No entanto, a lei não é sagrada, e não é diferente da política. Derrubar a proibição de muçulmanos exigirá uma luta de massas contra todas as formas de islamofobia, e qualquer estratégia legal efetiva deve vir dessa luta. Como Rob Hunter argumentou em Jacobin:

“O que deve estar na vanguarda da política democrática é organizar grandes coalizões e enfrentar instituições poderosas- não a sutileza judicial e as interpretações inteligentes dos textos ultrapassados.

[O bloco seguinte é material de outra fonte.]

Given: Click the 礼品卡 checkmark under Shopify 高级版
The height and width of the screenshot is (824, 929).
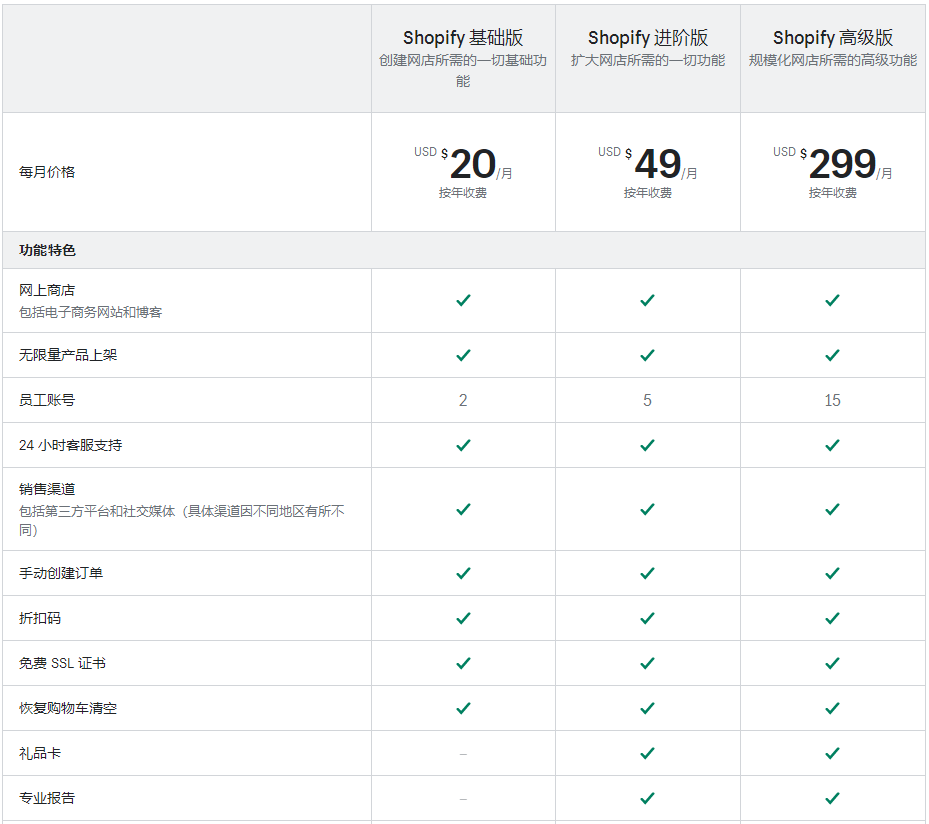Looking at the screenshot, I should coord(832,753).
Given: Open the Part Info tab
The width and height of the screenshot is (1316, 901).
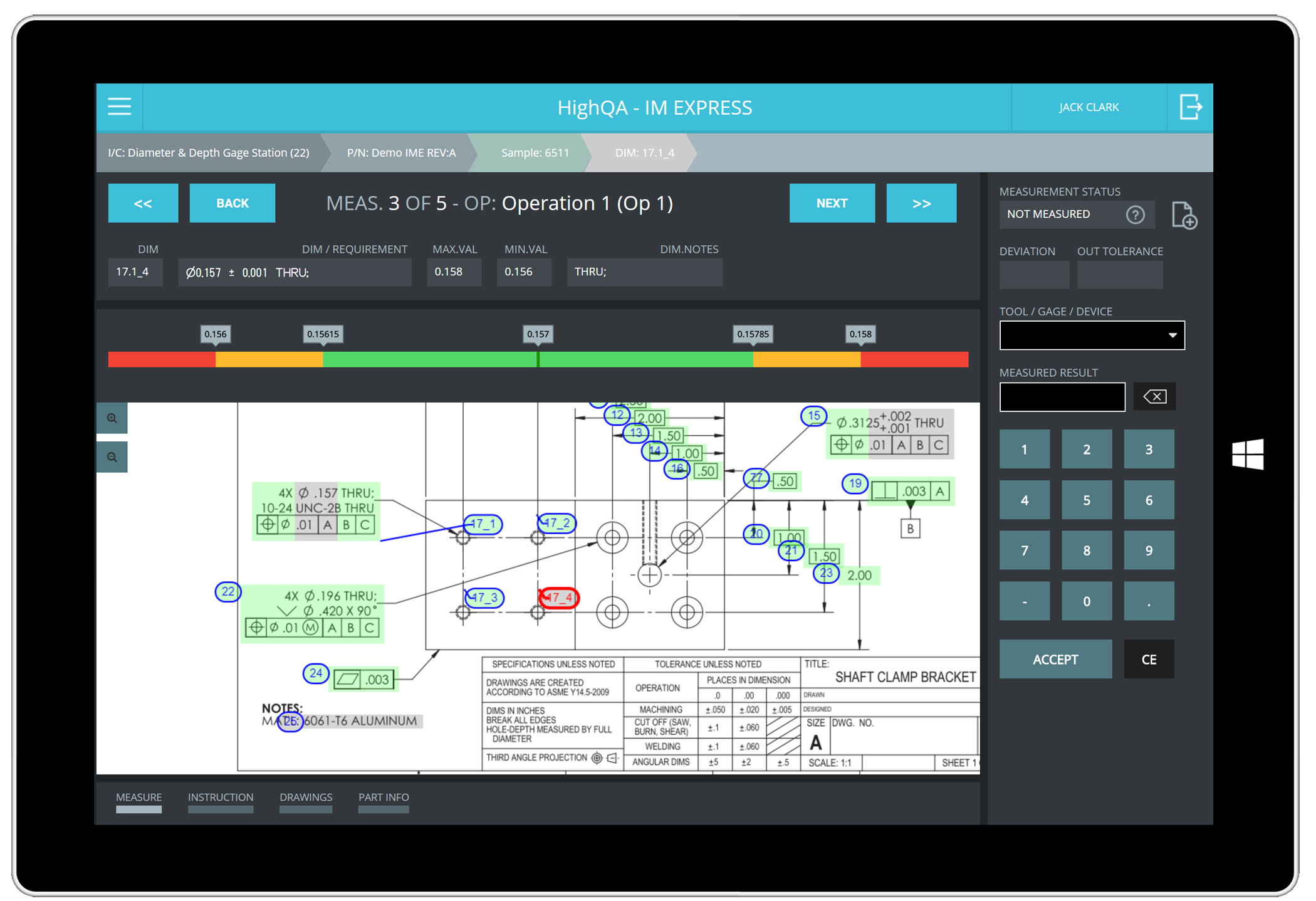Looking at the screenshot, I should click(384, 798).
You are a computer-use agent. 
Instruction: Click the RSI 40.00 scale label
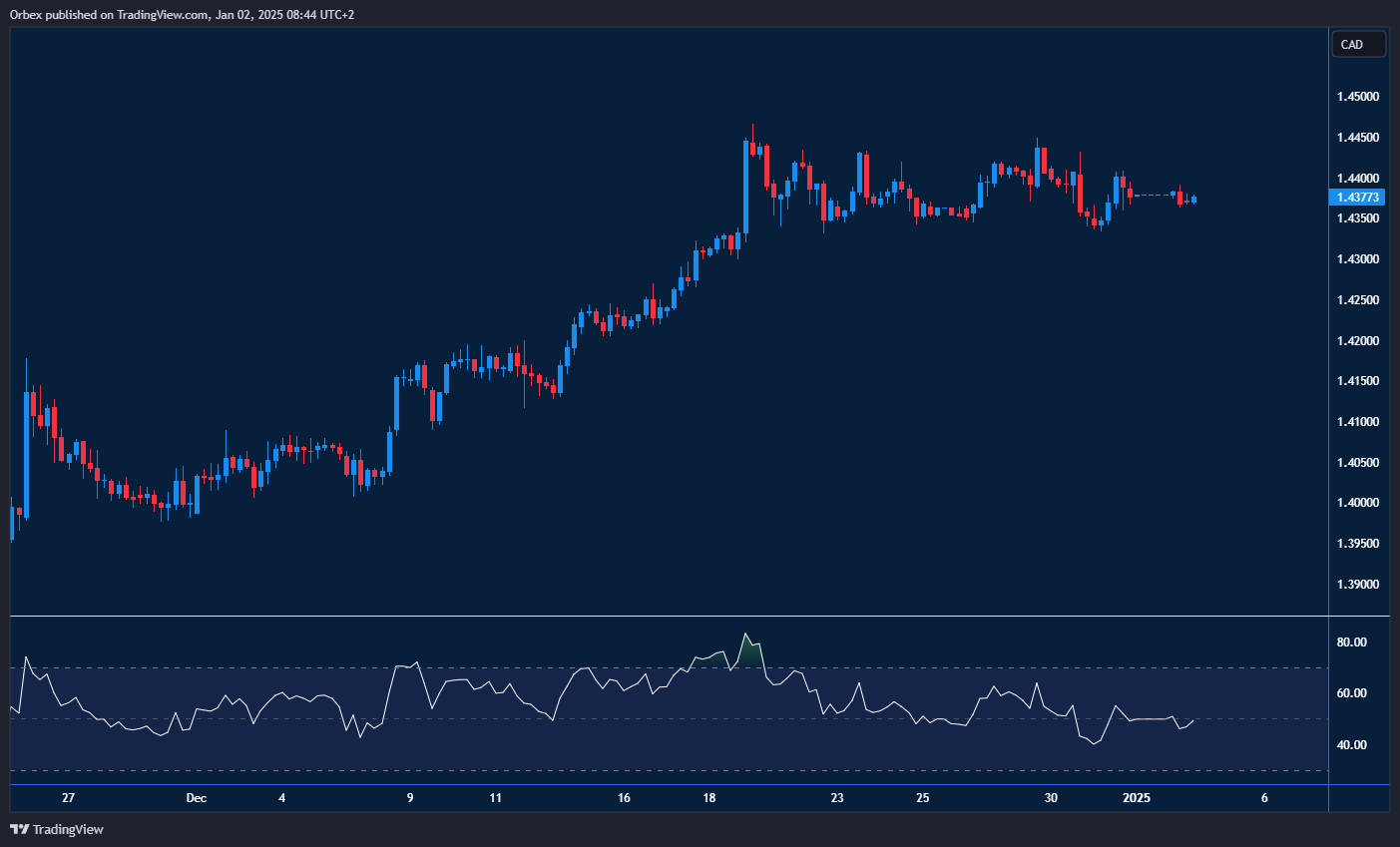tap(1351, 745)
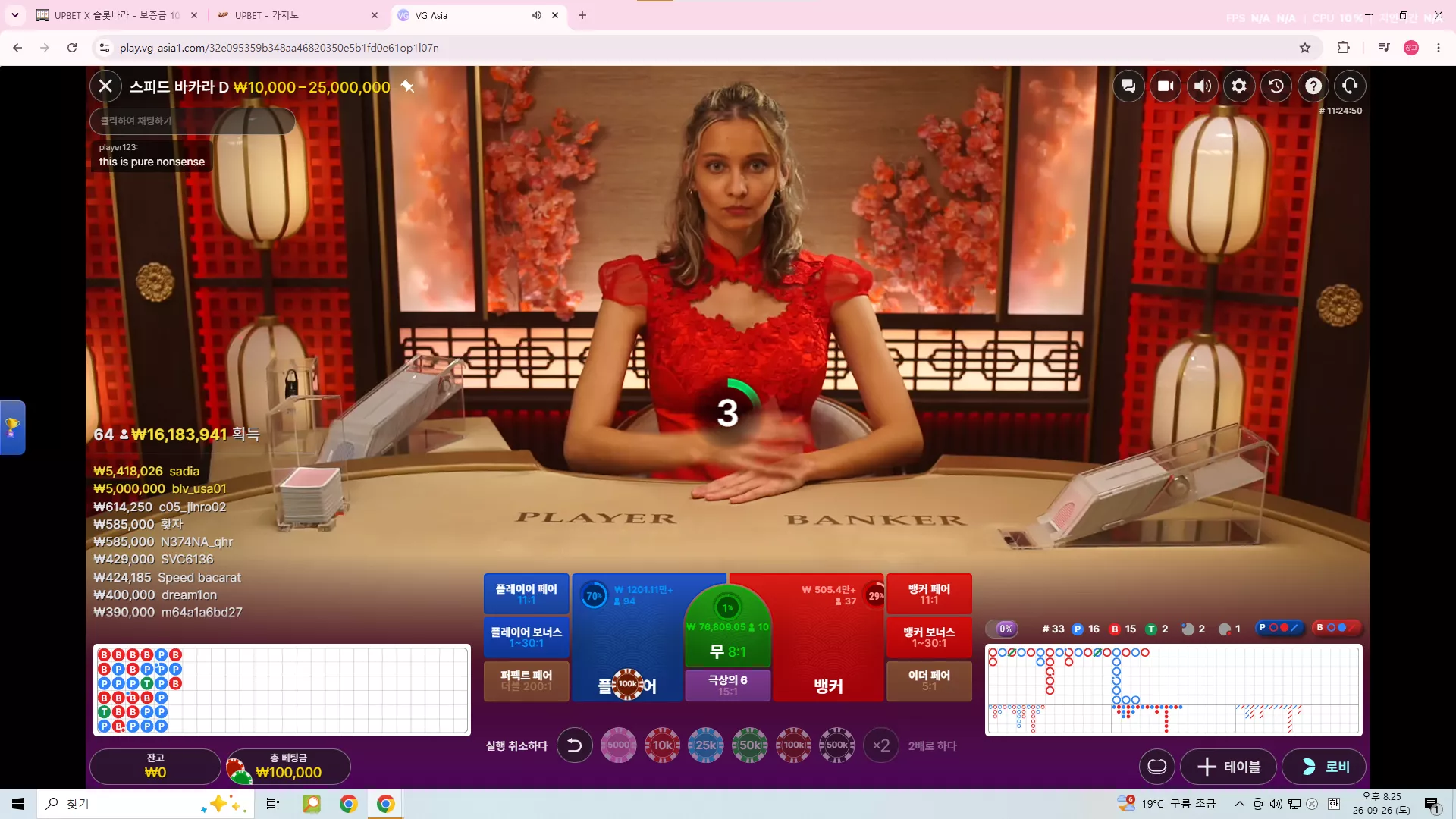Toggle the video camera icon
Screen dimensions: 1456x819
pyautogui.click(x=1166, y=86)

Os direitos duráveis do aborto são mais susceptíveis de serem garantidos através de uma ampla coalizão que exige acesso universal aos cuidados de saúde individual do que através de recursos para proteger o legado de Roe*. A reforma do policiamento racista e violento através das interpretações judiciais da Quarta Emenda não tem sentido na ausência da vontade política de acompanahr de perto os policiais paramilitares. Confrontar os padrões de desigualdade grosseira em relação ao gênero e à sexualidade é um projeto que é melhor prosseguido através de alianças intersetoriais, e não disputas sobre a doutrina constitucional.”

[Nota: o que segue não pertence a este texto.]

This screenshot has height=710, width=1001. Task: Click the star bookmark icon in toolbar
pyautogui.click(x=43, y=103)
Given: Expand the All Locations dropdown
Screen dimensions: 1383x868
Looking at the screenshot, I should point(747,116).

Foram protestos em massa nos aeroportos de todo o país que viraram a maré contra a primeira tentativa de Trump de uma proibição de viagem islamofóbica. A luta contra esta nova proibição pode exigir novas táticas e organização a longo prazo, mas exigirá o mesmo derramamento de solidariedade popular e resistência popular para lutar contra essa injustiça flagrante que agora foi confirmada pelo mais alto tribunal do país.

*Referência a julgamento do Supremo Tribunal nos EUA sobre legalização do aborto, conhecido como Roe vs. Wade, que passou a determinar os limites das legislações estaduais frente aos 3 primeiros meses de gestação, considerando o direito à privacidade da mulher sobre seu corpo.